Speaking in an interview with Asharq Al-Awsat in Baghdad, the British ambassador said: “We will reach agreement specifically at the end of this month and we will focus basically on the future training of Iraqi forces. We will turn our military relations into normal ones without the presence of combat forces.” He pointed out that the new agreement is about training the Iraqi naval forces and some Iraqi officers and providing support and protection for the Iraqi oil installations in the south, specifically in the northern part of the Arabian Gulf, and stressed it is a clear and open agreement.
On the possibility of the British side equipping the Iraqi forces with weapons and equipment, he said: “We consider the question of selling equipment and weapons associated with the Defense Ministry normal trade deals. This clause was included in the joint economic and technical cooperation agreement that was recently signed with Iraq in London. The security agreement does not have a clause about providing weapons.” He added: “Our present aim is toward building partnership relations with Iraq and there is good progress in this and toward moving from the military presence to normal relations between the two countries. A partnership, cooperation, and friendship agreement was signed during Iraqi Prime Minister Nuri al-Maliki’s visit to London and it coincided with the ceremonies of stopping the military operations in Basra.” He added that the “invest in Iraq” conference which was held in the British capital last week “is the result of efforts that lasted one whole year to provide investment opportunities in the Iraq of 2009.”

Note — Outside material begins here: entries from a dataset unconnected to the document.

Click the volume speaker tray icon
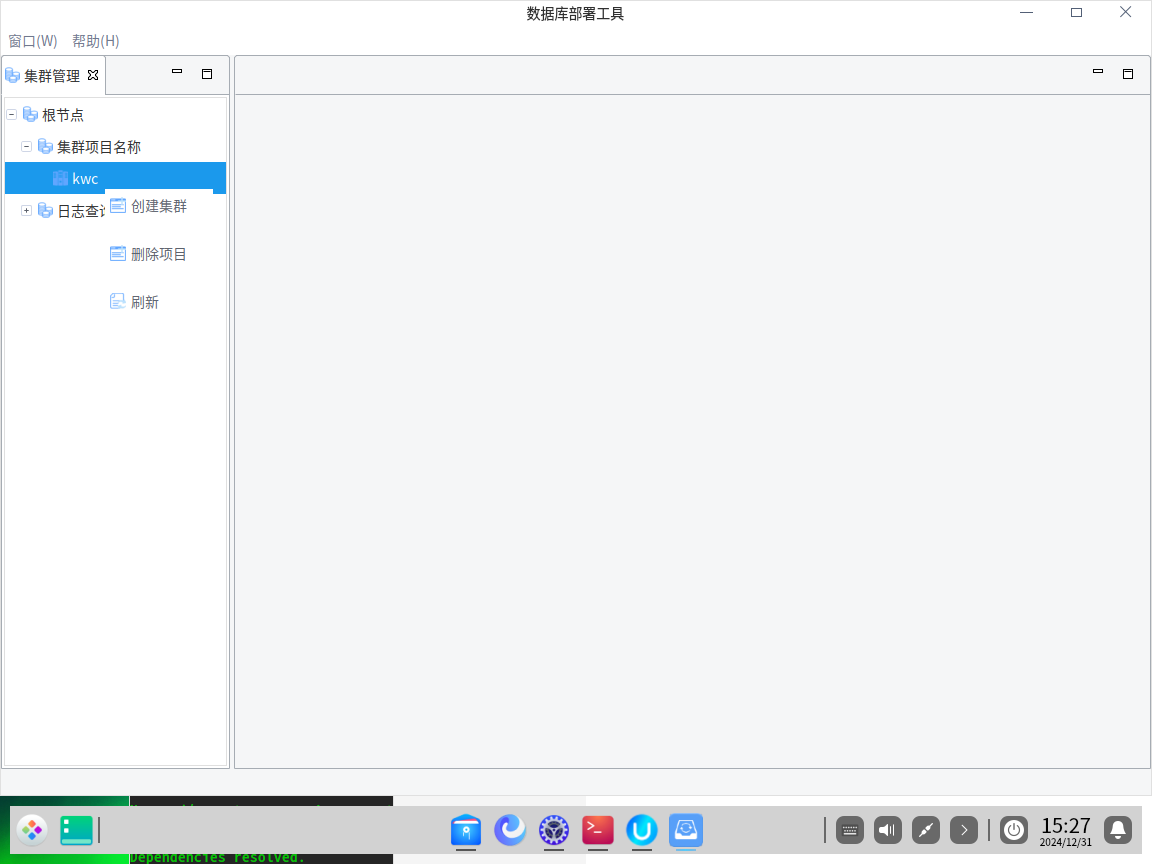Viewport: 1152px width, 864px height. click(x=888, y=830)

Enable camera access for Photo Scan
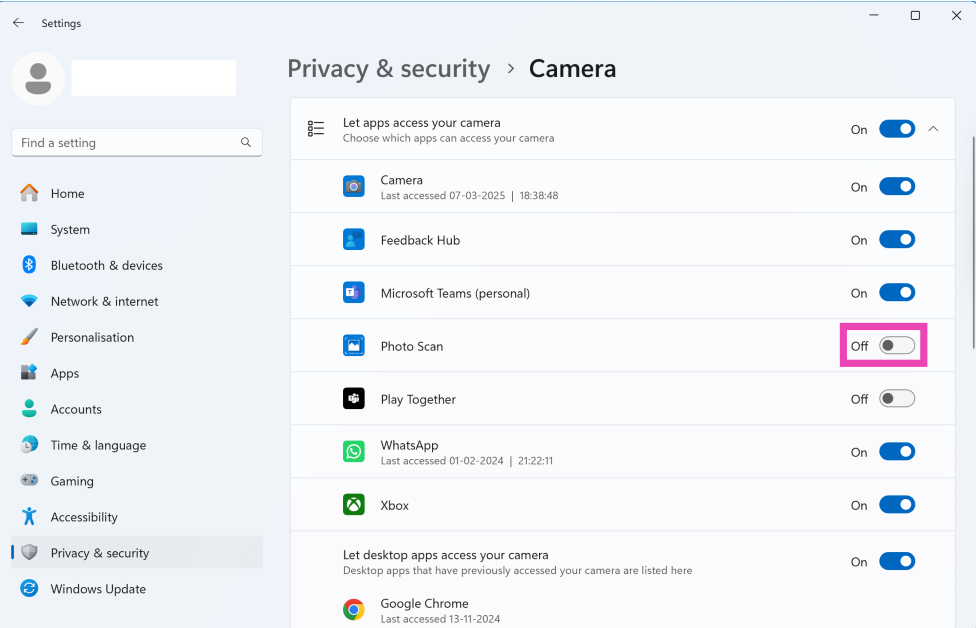pyautogui.click(x=896, y=346)
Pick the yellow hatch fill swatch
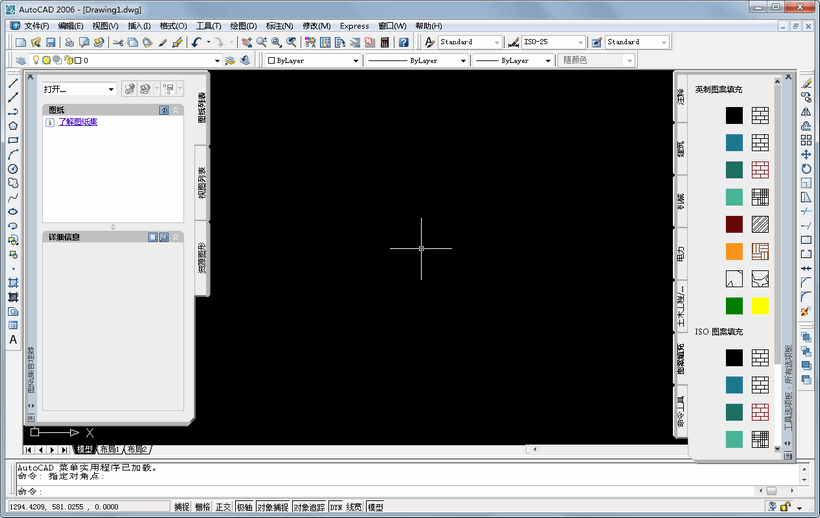 click(x=760, y=306)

On his part, Matt Wells, the British Embassy’s economic adviser, told Asharq Al-Awsat that the most important achievement at the investment conference in London was the large size of participants. There were270 international delegations and also 170 international companies. He added “we were unable to receive 300 other figures due to lack of space. This was something positive. There were discussions of all the sectors over two days and there was much enthusiasm among businessmen about investing in Iraq after the improvement in its security situations. It was also decided to start direct flights by (BMI) airlines between London and Baghdad.” But he noted that “Iraq needs a decision from the airline to start these flights and we are trying to facilitate this matter.”
As to the existence of similar agreements that the United Kingdom had signed with other countries, Prentice said that his country has several agreements with many countries like Egypt and Libya but they differ from the one concluded with Iraq. The latter is much broader than any other agreement and it includes several fields and partnership in all sectors and also has many details. He added: “We do not have a similar agreement with another country and it can be described as exceptional to explain the magnitude of cooperation with Iraq and the increase in investments which were frozen during the past years due to the security situations.”

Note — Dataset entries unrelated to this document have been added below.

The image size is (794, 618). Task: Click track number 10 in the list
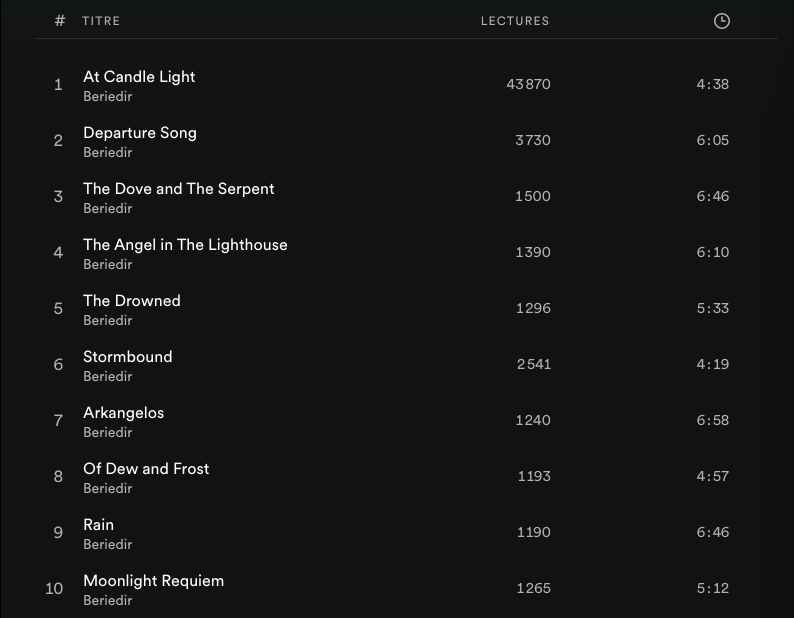54,588
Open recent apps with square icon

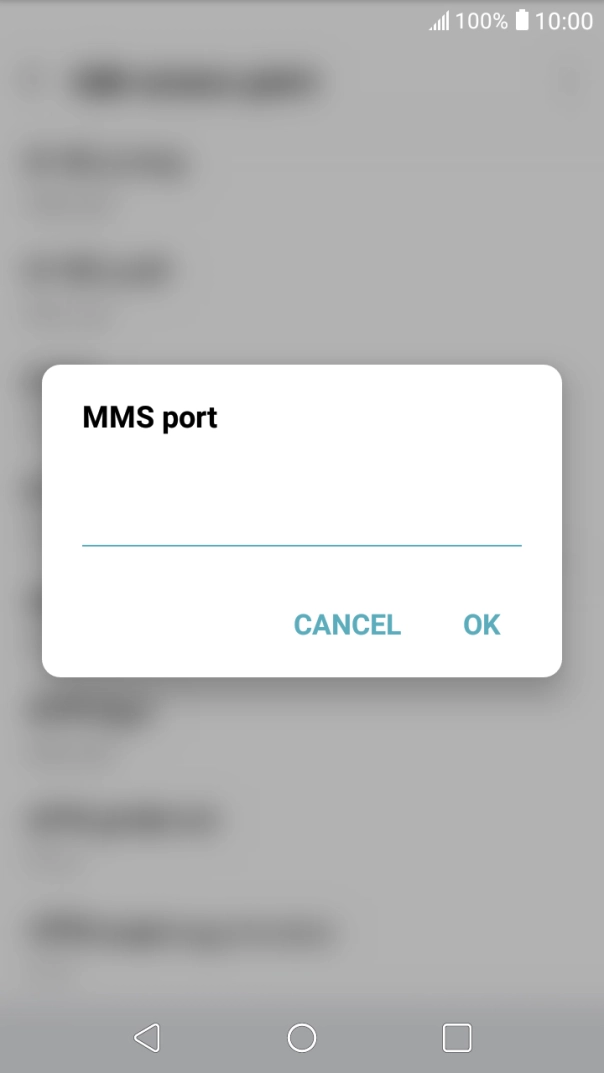point(457,1037)
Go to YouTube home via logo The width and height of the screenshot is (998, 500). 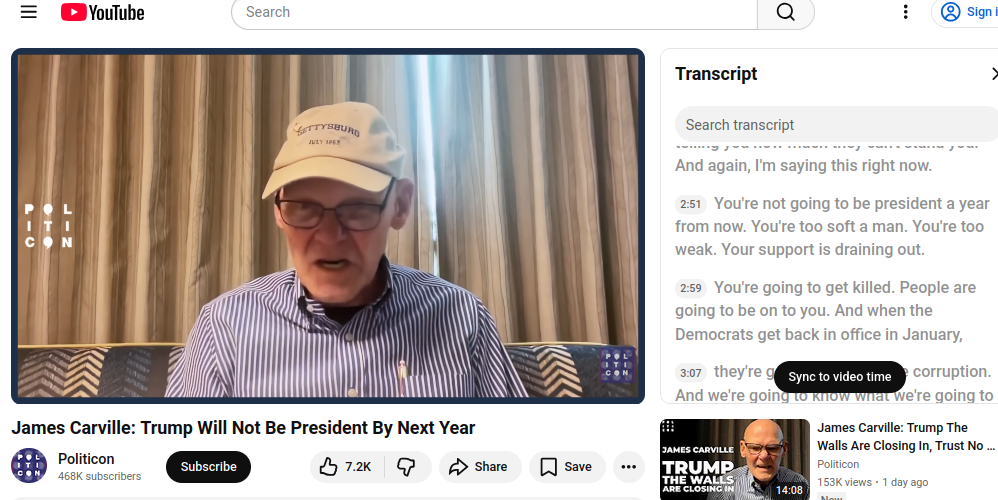pyautogui.click(x=102, y=12)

Regarding the British investors’ demands from their government and also from the Iraqi one and the guarantees they need, Prentice said: “The Iraqi Government went to London to present a message and to listen to the others and what they are demanding. The government did in fact listen to several demands from Iraqi and foreign investors about changing some laws, in particular the ownership right law. The Iraqi Government responded to these demands and stressed that it was preparing to improve this law so as to attract the investors under the investment law.” He added that “the Iraqi investor himself wants this clause changed because he is trying to have a strategic foreign investor and it will be difficult to achieve this if the right to own the land is withheld. I am expecting the Iraqi Government to accommodate these wishes. There would almost be a loss of confidence in the Iraqi Government if a second conference was held and the same demands were made because it is capable of achieving the reasonable and possible demands.”

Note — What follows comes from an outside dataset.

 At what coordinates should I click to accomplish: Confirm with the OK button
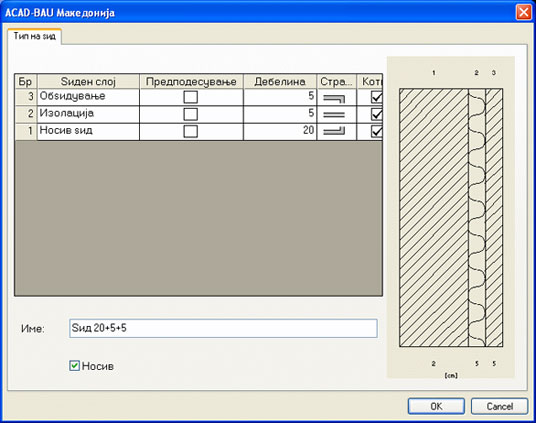(436, 406)
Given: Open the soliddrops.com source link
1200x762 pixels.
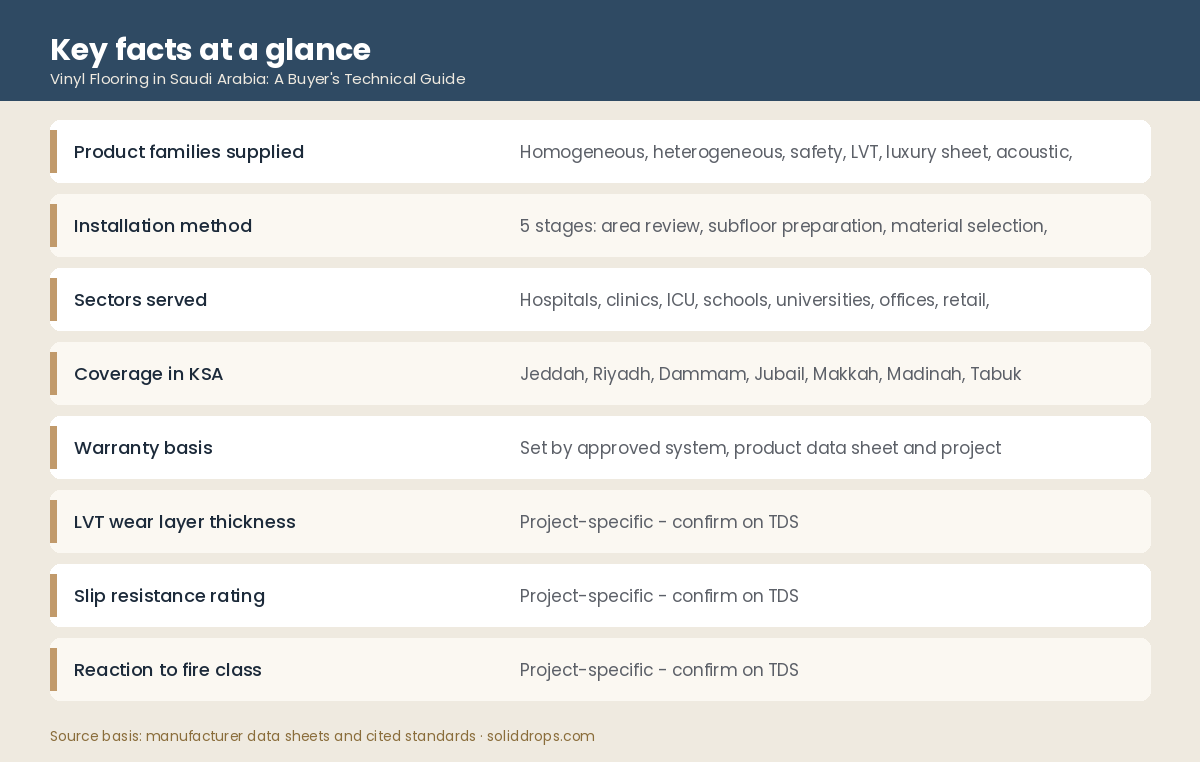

Regarding the guarantees demanded by the British investor, he said that the “British Government’s Export Credits Guarantee Department will undertake a review and present its findings to it so as to have the final result about the nature of these guarantees and give confidence to the foreign investors who are worried and apprehensive about investing their funds in Iraq and this specifically concerns the security aspect.” He added: “This issue was raised at the conference and Iraq’s officials presented a complete picture of the country’s security map and the result is that keeping the level of violence at this level will be encouraging for investment. Our advice to the foreign investor is to be cautious when arriving in Iraq until he has encouraging contracts.”
The economic adviser noted that “British companies have presented more than 100 applications to operate in Iraq and they sent them to our embassy. Some applications were positive. There were 20 missions in Basra which sought to invest in Iraq capitals reaching $10 billion. We are encouraging investment in Iraq by providing clear evidence of investment projects that had actually happened in this country.”